While the evidence obtained in these cases would be excluded at a new trial, in none of these cases were the officers reprimanded or fired. These rulings changed specific police practices, but there is no real evidence that they changed the culture of policing.


The eternal hope of this branch of decisional law is that if evidence obtained through misconduct would be lost, law enforcement would act better. They would respect due process of law. Despite this noble aspiration, they have never, ever worked to constrain the actions of the police. When it became clear that hanging suspects or tying them to posts and whipping them or depriving them of food and water or pummeling them, or rummaging through their belongings or refusing to inform them of their rights would be too obvious, police invented other techniques in order to close their cases.
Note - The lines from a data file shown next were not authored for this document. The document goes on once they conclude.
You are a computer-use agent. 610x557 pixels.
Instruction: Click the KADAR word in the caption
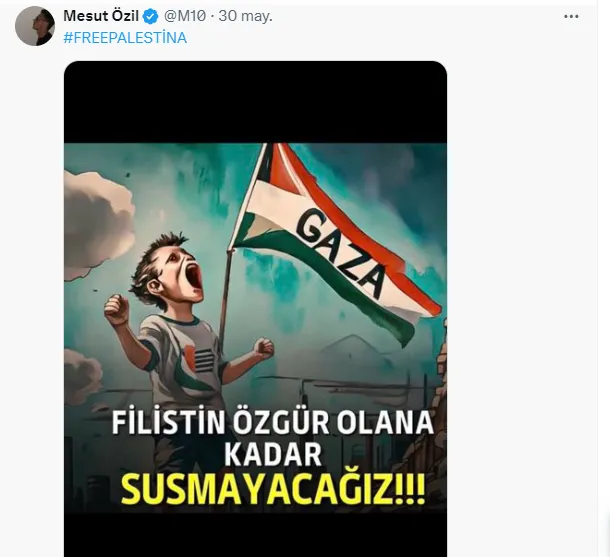tap(273, 454)
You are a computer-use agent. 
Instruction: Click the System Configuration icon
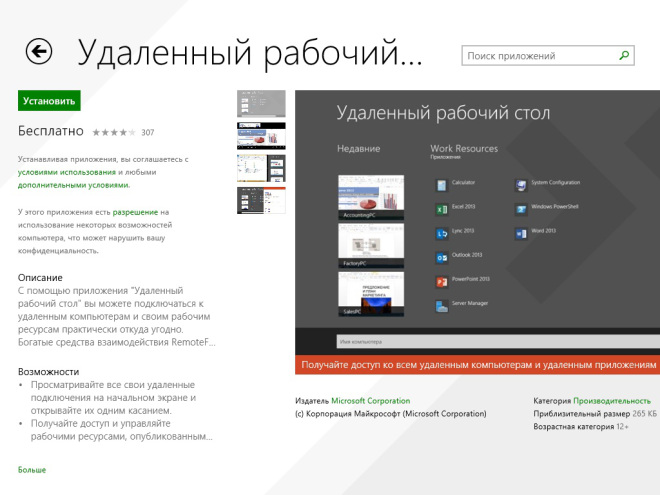(521, 185)
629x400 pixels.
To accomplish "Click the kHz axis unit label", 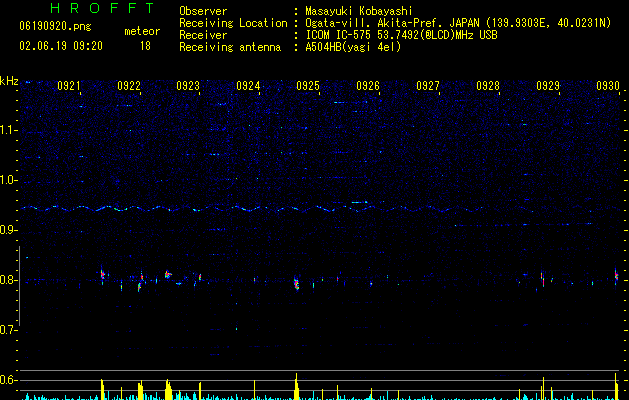I will coord(9,81).
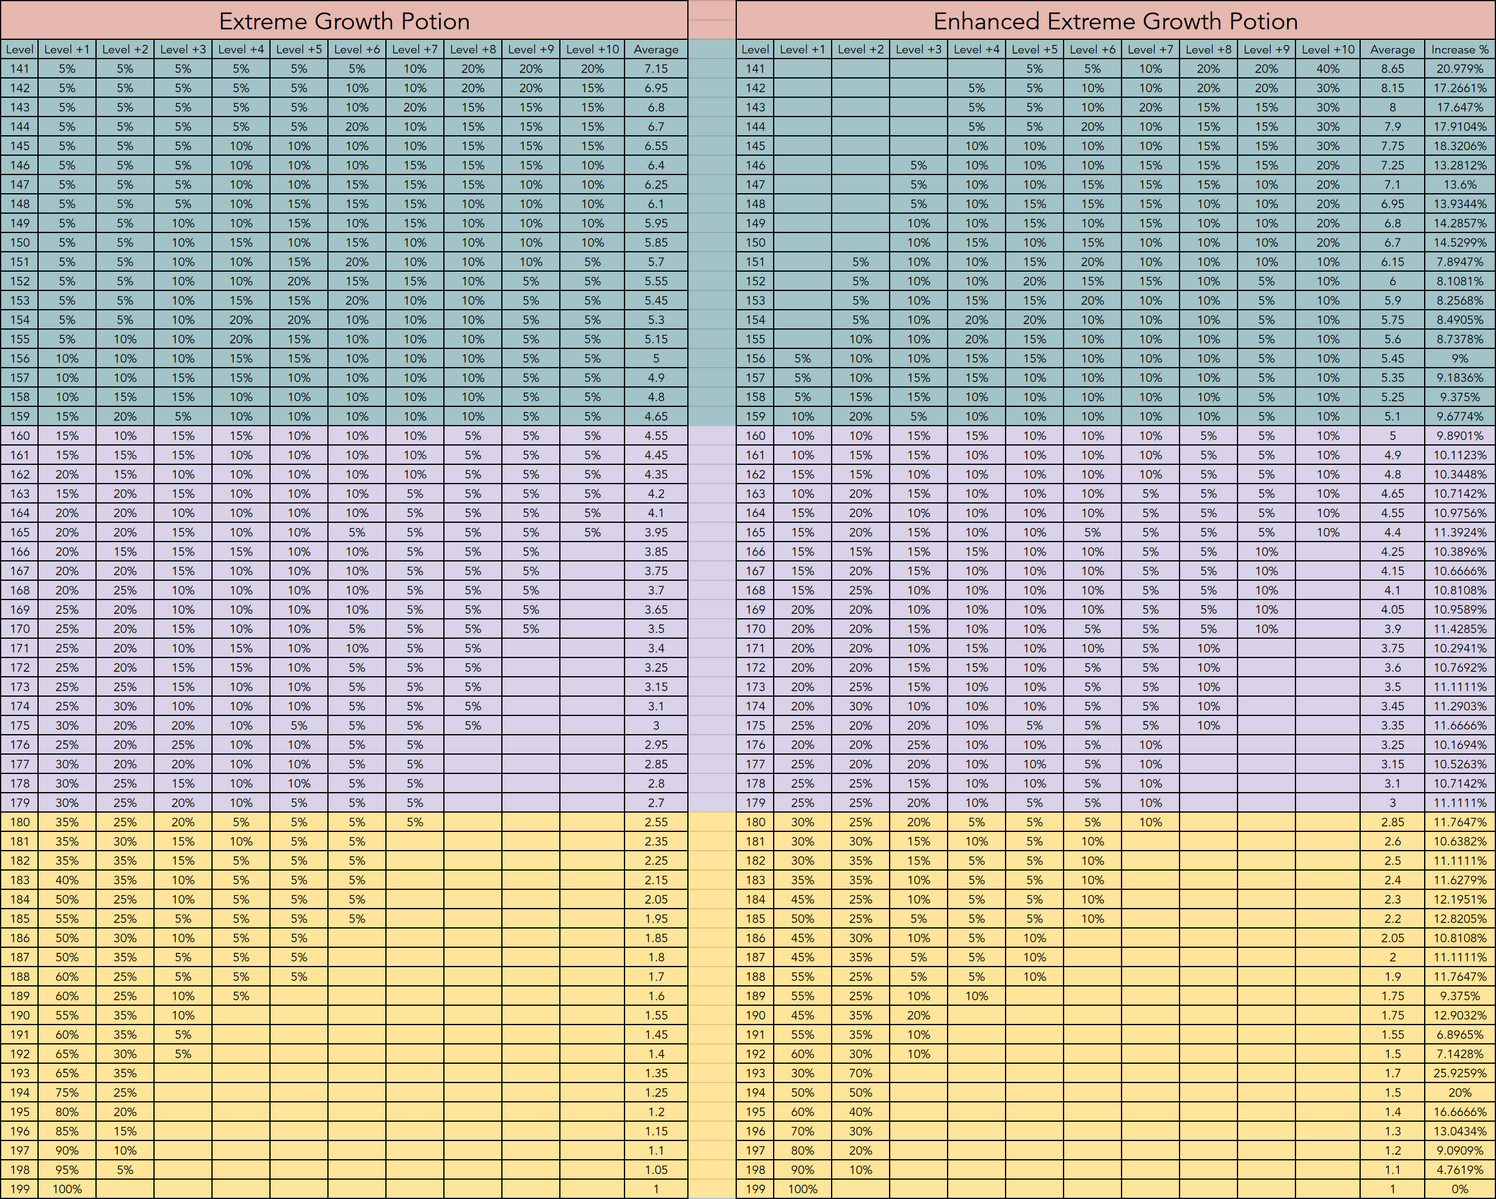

While they have never completely given up on brutality, mostly police officers bent on abuse became corrupt in other ways. And even when publicly shamed, the culture of feeling above the law or better than or privileged has remained. It is certainly not all officers, and is not just the fault of the police – who, admittedly, have very difficult and dangerous jobs. There is plenty of blame to go around - from calling cops "heroes" to discounts on housing to special treatment in court to their very own, very different bill of rights, our society has lauded police in so many ways that it is impossible to disentangle the respect from the community from the arrogant privilege and authority that dominate the culture of policing.


In the end, it takes a certain personality to want to become a police officer. People in law enforcement must be somewhat enamored of authority and have a specific sense of "law and order". Given that, there are more police officers who are willing to go along with, and even agree with, the culture in which they find themselves than there are Frank Serpicos willing to take a bullet for telling the truth when the culture is less than ideal. Turns out, the fault is in both our stars and ourselves when it comes to police culture.


Maybe the public shaming will work this time. Maybe. But, not if past is prologue.